Standar kecantikan itu sebenarnya berasal dari pikiran bahwa ada yang lebih baik dari diri sendiri, sehingga dijadikan tujuan untuk berubah. Orang gendut akan merasa pengen kurus, dan sebaliknya orang kurus pengen badannya berisi sedikit. Kita tidak pernah puas dengan diri sendiri. Inilah sebenarnya gagasan utama film, makanya kedua tokohnya dibuat berurusan dengan wujud sihiran dan wujud asli masing-masing. Karena apapun bentuk kita, warna kulit, dan segala macam, hal yang penting adalah sifat dan sikap kita. Semua orang akan terlihat menarik dari yang ia pancarkan kepada sekitar, tidak peduli apakah fisiknya bercacat atau gimana. Orang cakep pun bisa beneran cakep kalo gak sombong dengan kecakepannya. Ini adalah soal menerima diri sendiri apa adanya.

 

Framework cerita film yang demikian tersebut sangat beresonansi dengan masyarakat Korea Selatan, yang sudah rahasia umum punya kegandrungan terhadap operasi plastik demi penampilan luar. Negara tersebut punya pandangan homogen terhadap mana yang cantik dan mana yang tidak, yang semuanya berakar dari kelas sosial. Putih dinilai cantik karena berkulit gelap diidentikan dengan pekerjaan yang langsung di bawah sinar matahari. Ini senada dalam film, bahwa putri raja dan pangeran berkulit cerah sementara kurcaci dan peri berkulit hijau, atau lebih gelap. Bahkan ada satu dialog Merlin yang menegaskan hijau adalah warna kelas rendah. Jadi, Red Shoes and the Seven Dwarf ini clearly memparodikan masyarakat Korea Selatan itu sendiri; yang selalu ‘bicara’ tentang tren kecantikan yang satu dimensi, berlomba-lomba untuk jadi cantik seperti demikian dengan mengubah diri. Jadi kita bisa memahami pesan film soal penampilan luar itu tidak penting akan terasa kuat sekali bagi penonton dari negara asli filmnya. Makanya juga jadi wajar, jika film ini memang diniatkan oleh sutradaranya sebagai tontonan keluarga. Sebab penanaman cantik/tampan dan tekanan untuk menjadi cantik/tampan itu berawal dari ruang-ruang keluarga mereka.

Entri Ditampilkan →
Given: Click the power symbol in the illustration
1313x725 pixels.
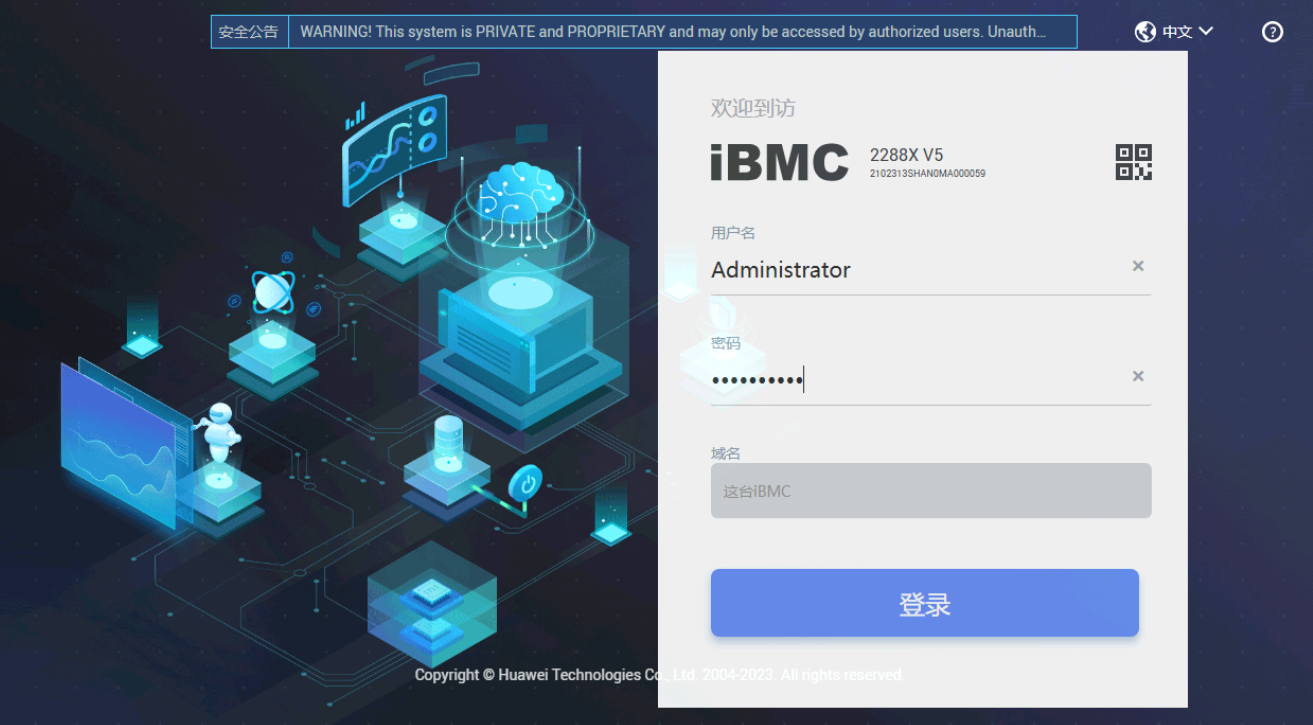Looking at the screenshot, I should tap(525, 484).
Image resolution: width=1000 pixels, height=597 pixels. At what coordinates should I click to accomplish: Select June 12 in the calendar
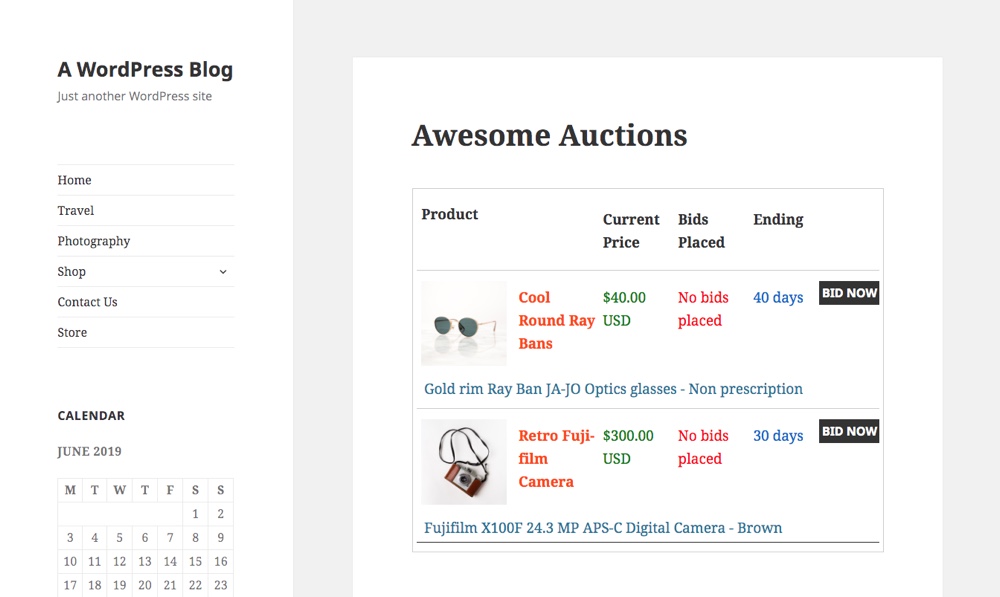(x=119, y=561)
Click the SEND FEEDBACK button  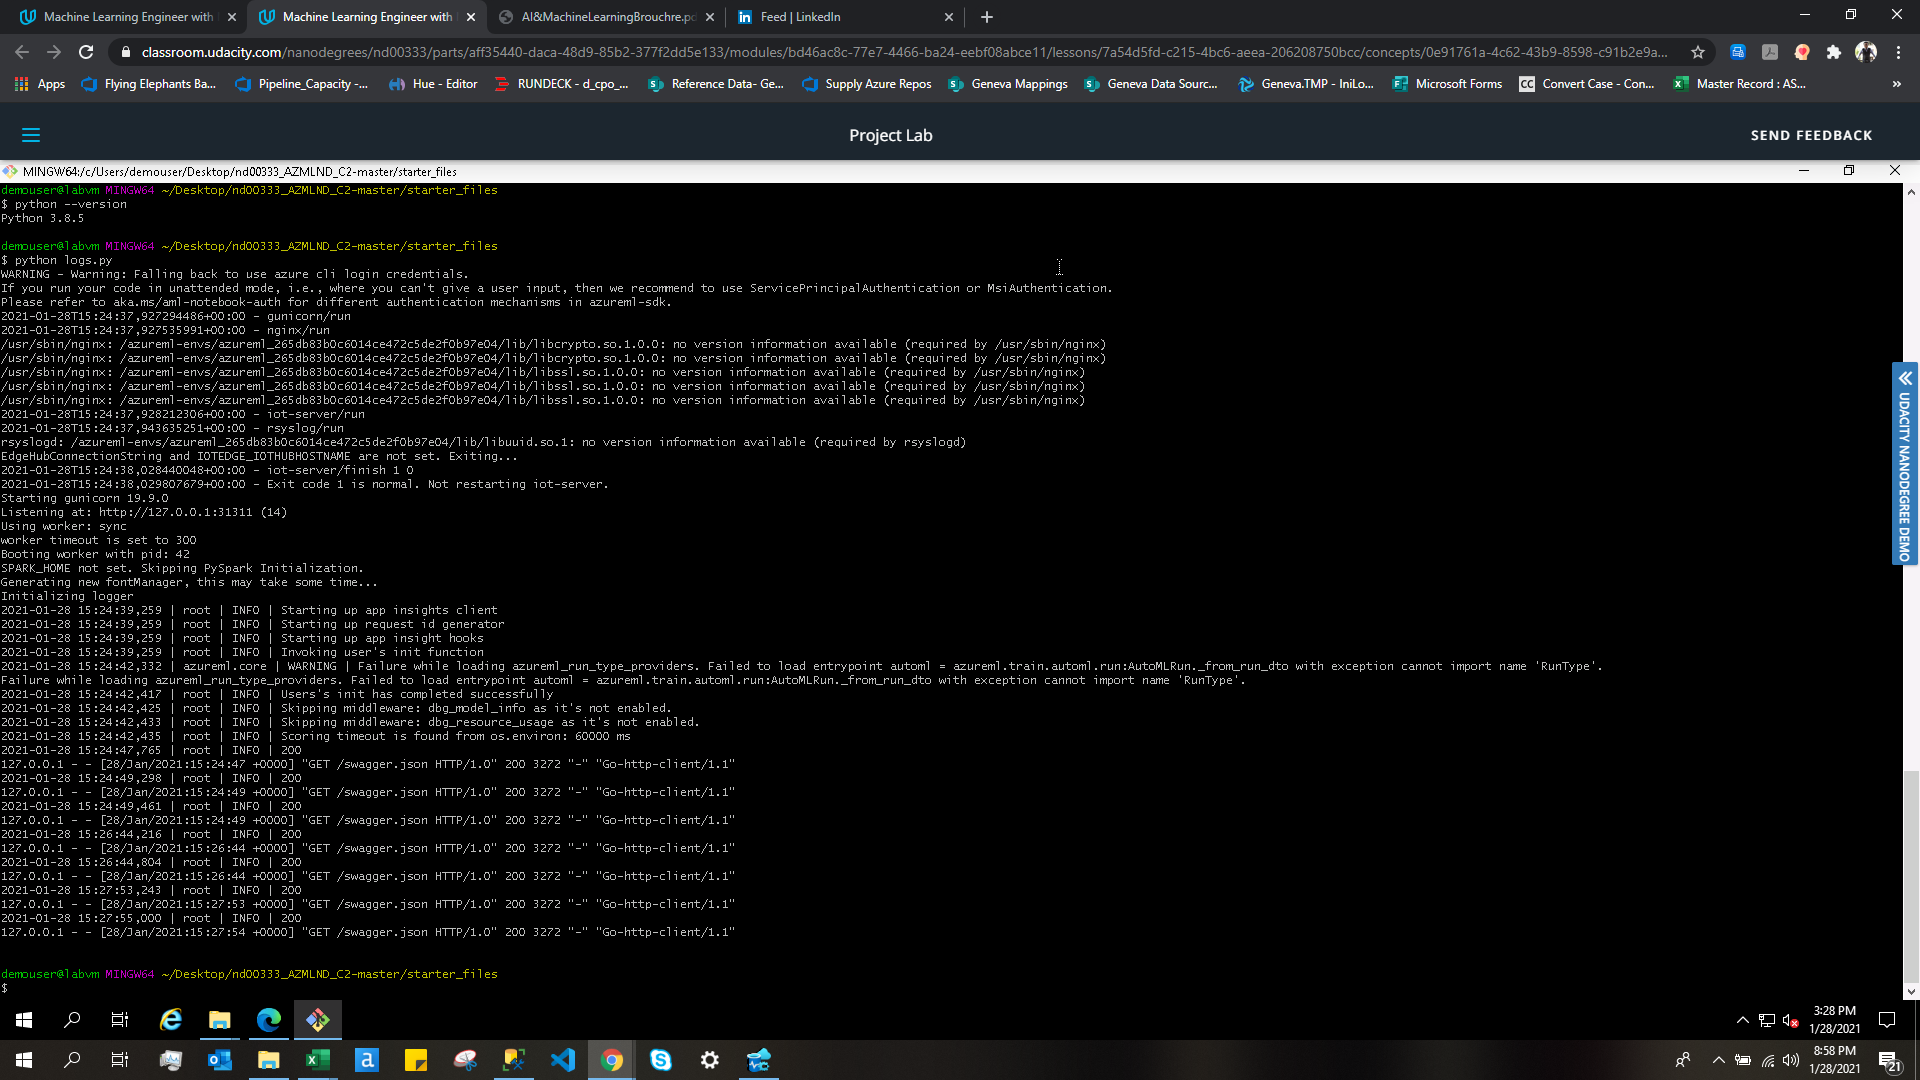1811,135
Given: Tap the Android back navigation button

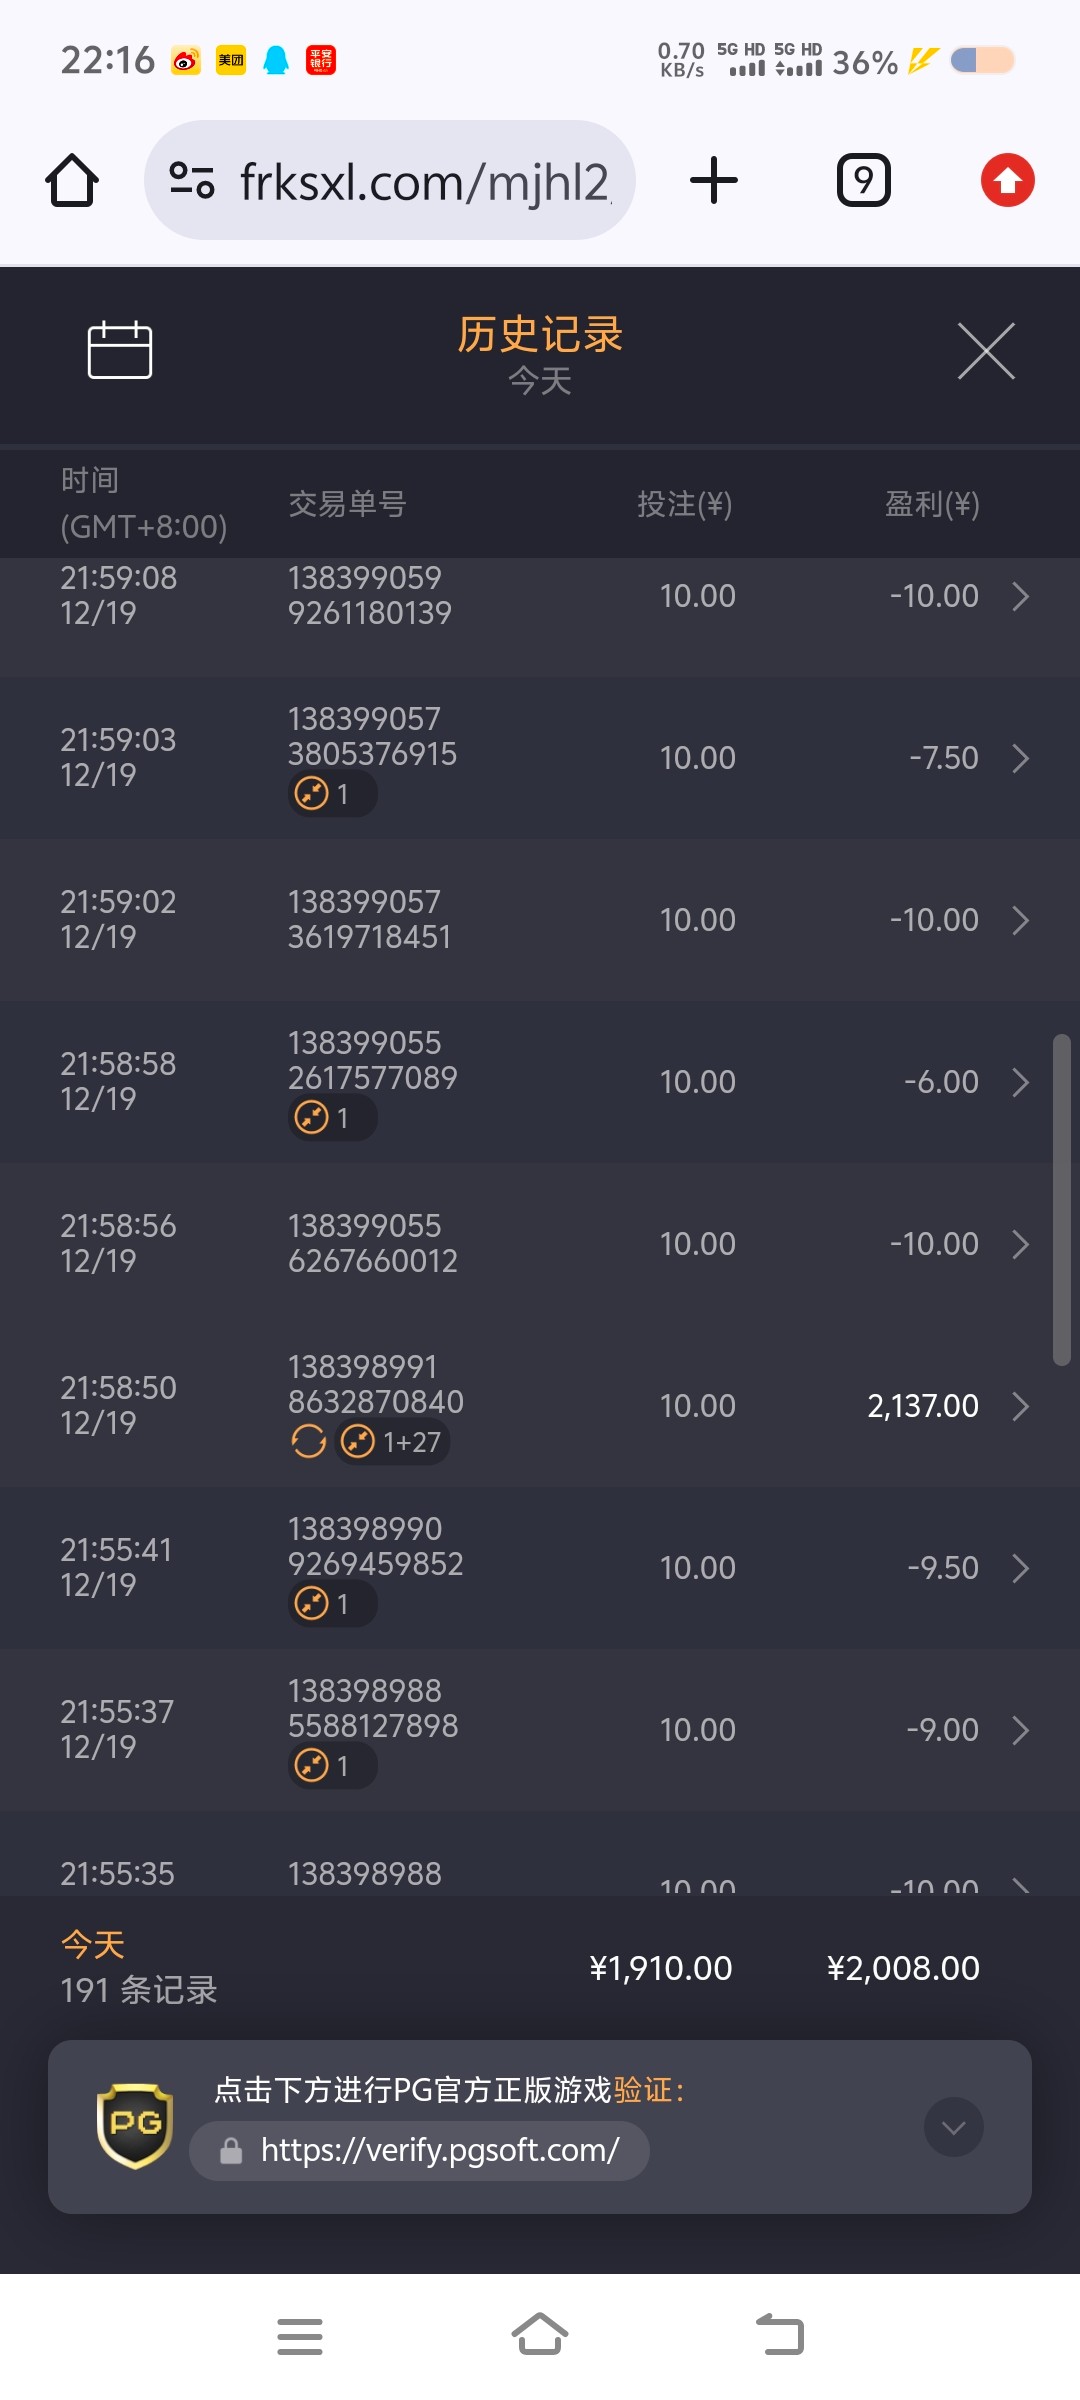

Tujuan A → Salin persis bagian teks sumber yang dibuka dengan kata-kata berisi "Standar kecantikan itu" dan ditutup dengan "sendiri apa adanya.".
Tujuan B → Menurut teks sumber, mengapa kulit putih dinilai cantik di Korea Selatan?

Jawaban Tugas A →
Standar kecantikan itu sebenarnya berasal dari pikiran bahwa ada yang lebih baik dari diri sendiri, sehingga dijadikan tujuan untuk berubah. Orang gendut akan merasa pengen kurus, dan sebaliknya orang kurus pengen badannya berisi sedikit. Kita tidak pernah puas dengan diri sendiri. Inilah sebenarnya gagasan utama film, makanya kedua tokohnya dibuat berurusan dengan wujud sihiran dan wujud asli masing-masing. Karena apapun bentuk kita, warna kulit, dan segala macam, hal yang penting adalah sifat dan sikap kita. Semua orang akan terlihat menarik dari yang ia pancarkan kepada sekitar, tidak peduli apakah fisiknya bercacat atau gimana. Orang cakep pun bisa beneran cakep kalo gak sombong dengan kecakepannya. Ini adalah soal menerima diri sendiri apa adanya.

Jawaban Tugas B → Kulit gelap diidentikan dengan pekerjaan yang langsung di bawah sinar matahari.